KONTAN.CO.ID - BEIJING. Laba perusahaan industri China tumbuh dengan laju tercepat dalam setengah tahun terakhir bulan lalu, menambah tanda-tanda yang lebih luas tentang pemulihan ekonomi yang tidak merata pada kuartal pertama karena para pembuat kebijakan bersiap menghadapi dampak perang Timur Tengah.

Mengutip Reuters, Senin (27/4/2026), mesin ekspor China tersendat bulan lalu, sementara penjualan ritel dan produksi industri mendingin, meskipun harga produsen keluar dari periode deflasi selama bertahun-tahun, sebuah pergeseran yang menurut analis dapat membuat perusahaan terjebak oleh kenaikan biaya tetapi kekuatan penetapan harga yang terbatas karena permintaan tetap rapuh.

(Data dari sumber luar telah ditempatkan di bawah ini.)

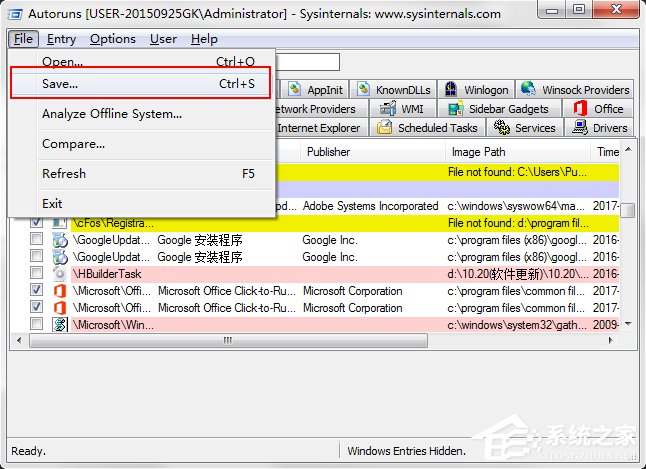
Task: Click Refresh in the File menu
Action: (x=64, y=174)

Data yang dirilis oleh Biro Statistik Nasional menunjukkan, keuntungan perusahaan industri naik 15,8% pada bulan Maret dibandingkan tahun sebelumnya, meningkat dari lonjakan 15,2% pada periode Januari-Februari. 


Baca Juga: Taiwan Meremehkan Dampak Sanksi China Terhadap Produsen Senjata Eropa

Untuk kuartal pertama, keuntungan industri tumbuh 15,5% secara tahunan karena pertumbuhan ekonomi meningkat menjadi 5% setelah mencapai titik terendah tiga tahun pada kuartal sebelumnya.

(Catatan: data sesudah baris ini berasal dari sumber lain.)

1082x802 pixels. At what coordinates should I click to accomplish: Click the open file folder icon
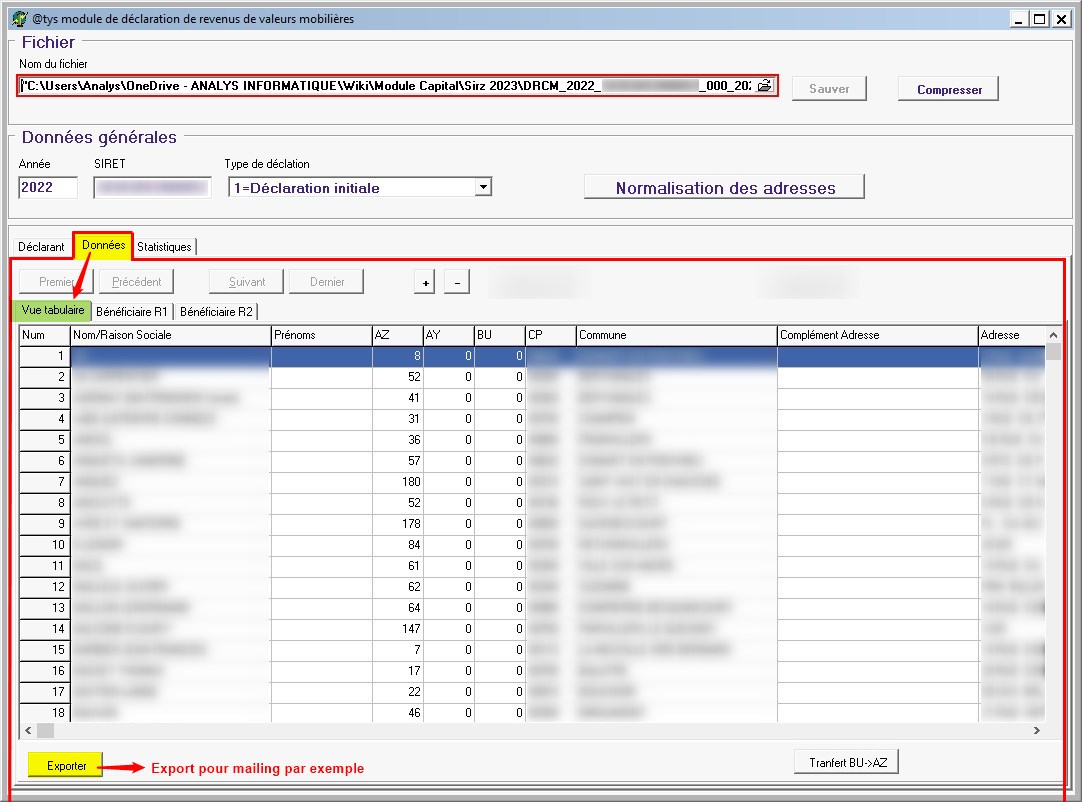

Angka-angka tersebut menunjukkan adanya perbedaan yang semakin besar di balik permukaan pemulihan ekonomi.

Meskipun beberapa sektor ekonomi yang terkait dengan kecerdasan buatan tetap stabil, dengan Shannon Semiconductor mencatatkan lonjakan laba bersih hingga 79 kali lipat pada kuartal pertama berkat permintaan elektronik terkait AI yang kuat, sektor-sektor yang berhadapan langsung dengan konsumen terus berjuang.

Produsen minuman keras premium Kweichow Moutai melaporkan kinerja yang lesu karena permintaan domestik yang lemah secara kronis membebani harga dan volume penjualan.

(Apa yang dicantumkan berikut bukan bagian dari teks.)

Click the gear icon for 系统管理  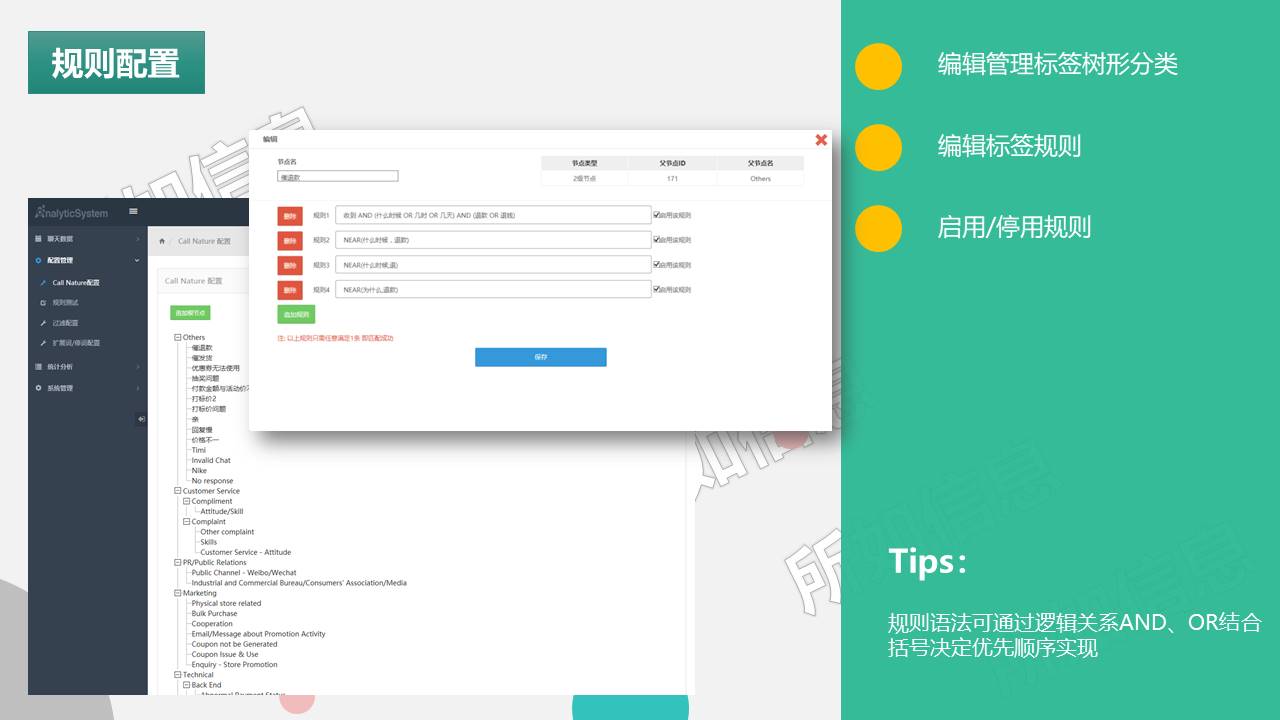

Baca Juga: Iran Ajukan Usulan ke AS untuk Buka Selat Hormuz dan Akhiri Perang

Para pembuat kebijakan melihat kampanye mereka untuk mengekang apa yang disebut involusi - persaingan harga yang terus-menerus dan sangat ketat - sebagai pendukung margin perusahaan dari waktu ke waktu, tetapi manfaatnya lambat terwujud di tengah pemulihan yang tersendat.

Risiko eksternal menambah tekanan. Krisis Timur Tengah telah meningkatkan ketidakpastian atas permintaan global dan rantai pasokan, mengancam untuk semakin mengikis margin bagi produsen Tiongkok yang sudah bergulat dengan pesanan yang lemah dan pengeluaran yang hati-hati oleh rumah tangga dan bisnis.

Angka laba industri mencakup perusahaan dengan pendapatan tahunan setidaknya 20 juta yuan (US$ 2,93 juta) dari operasi utama mereka.